Each line from the one with "The height and" through the final line of the entries below must be printed exactly, and the pictures must not be.

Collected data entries

********************

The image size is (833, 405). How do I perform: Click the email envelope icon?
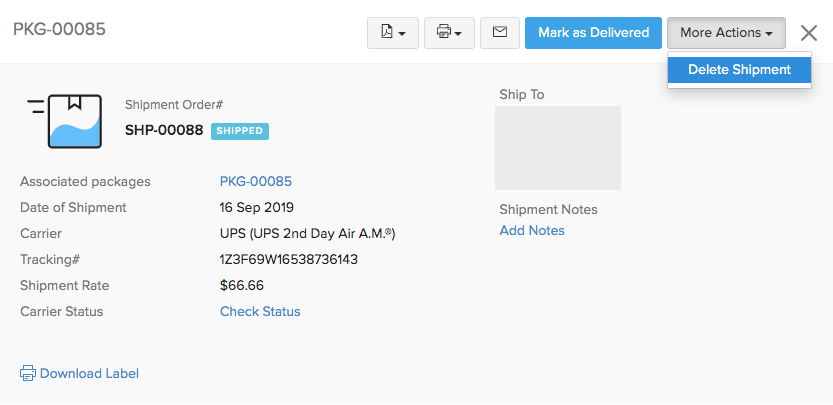[500, 33]
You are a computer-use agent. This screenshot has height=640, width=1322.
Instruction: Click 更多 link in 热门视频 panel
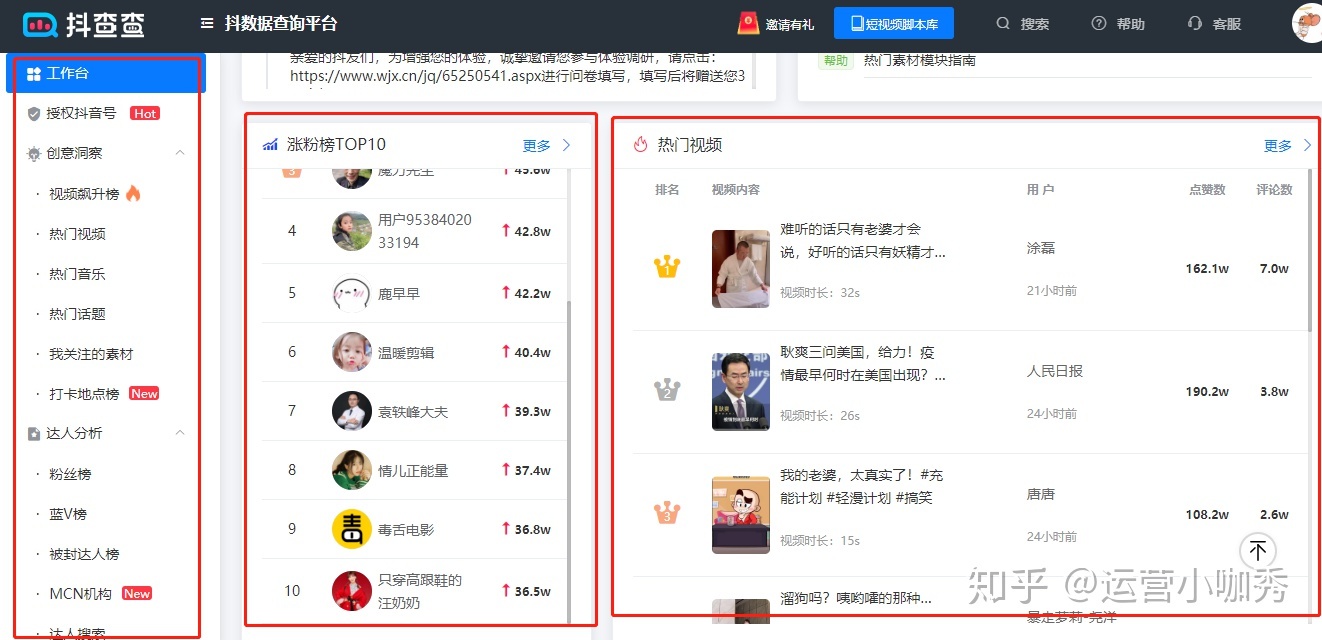click(1286, 145)
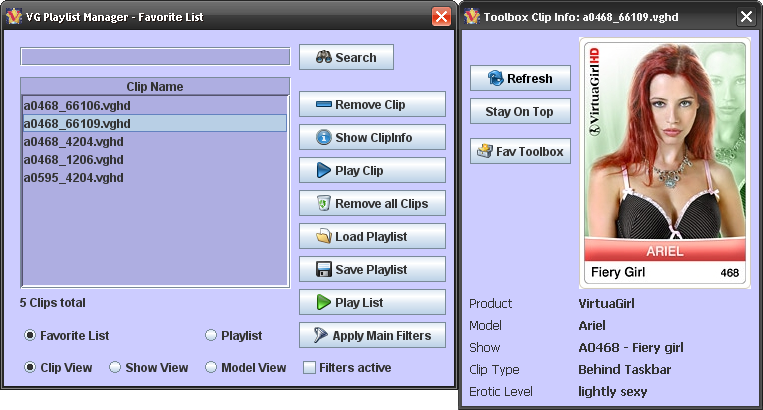
Task: Enable the Filters active checkbox
Action: pos(309,368)
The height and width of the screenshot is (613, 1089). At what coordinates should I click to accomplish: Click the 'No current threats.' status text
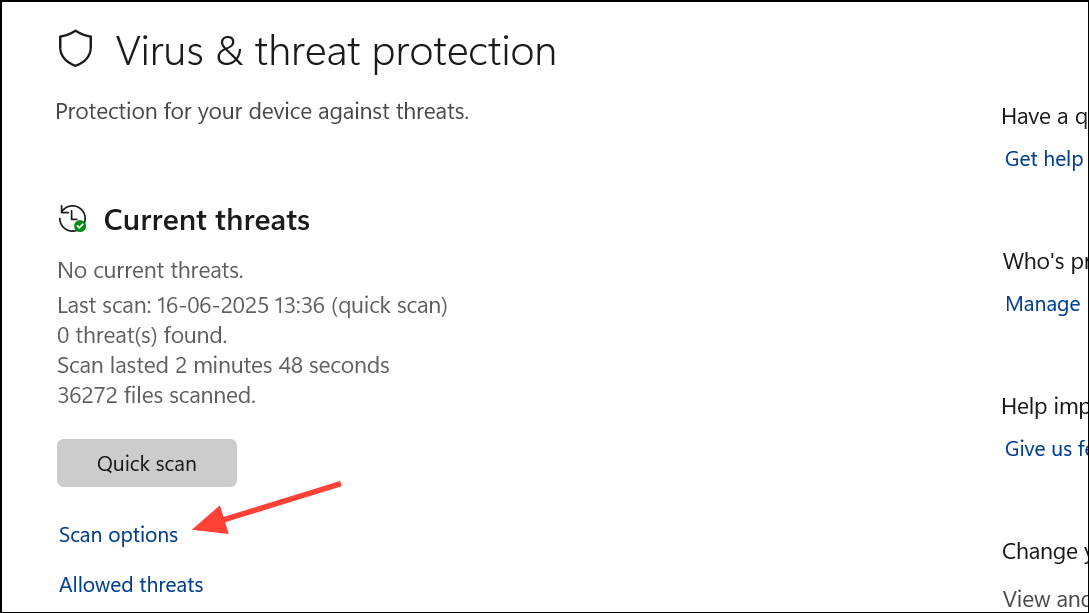click(151, 270)
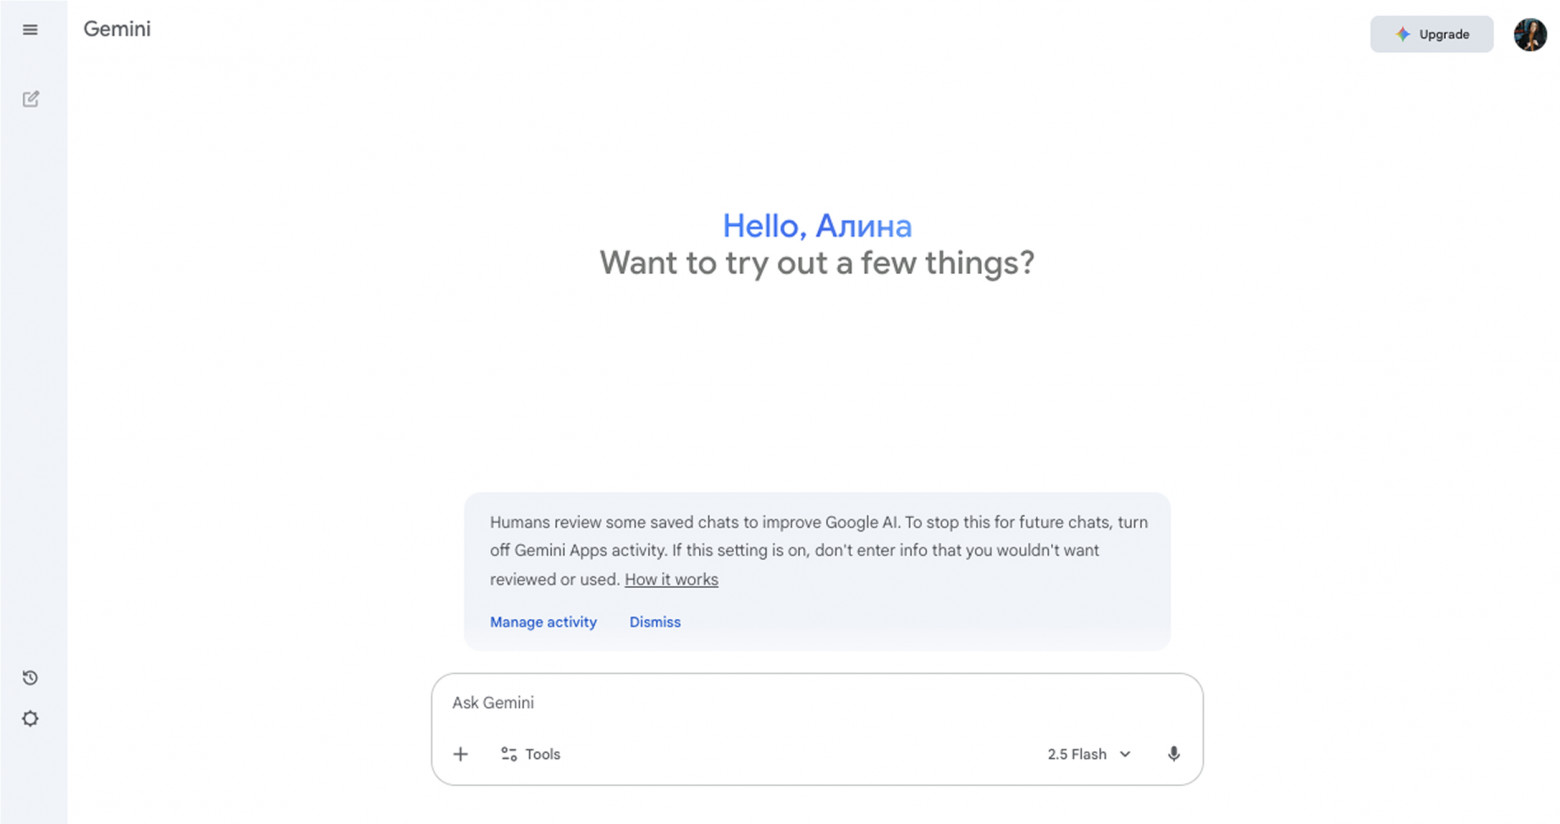
Task: Open recent chat history icon in the sidebar
Action: (x=30, y=677)
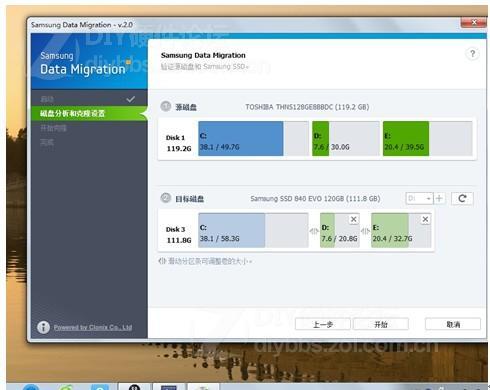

********************

Task response
The height and width of the screenshot is (613, 1089). At what coordinates should I click to accomplish: Click the 'No current threats.' status text
click(151, 270)
Task: Open recent chat history icon in the sidebar
Action: (x=30, y=677)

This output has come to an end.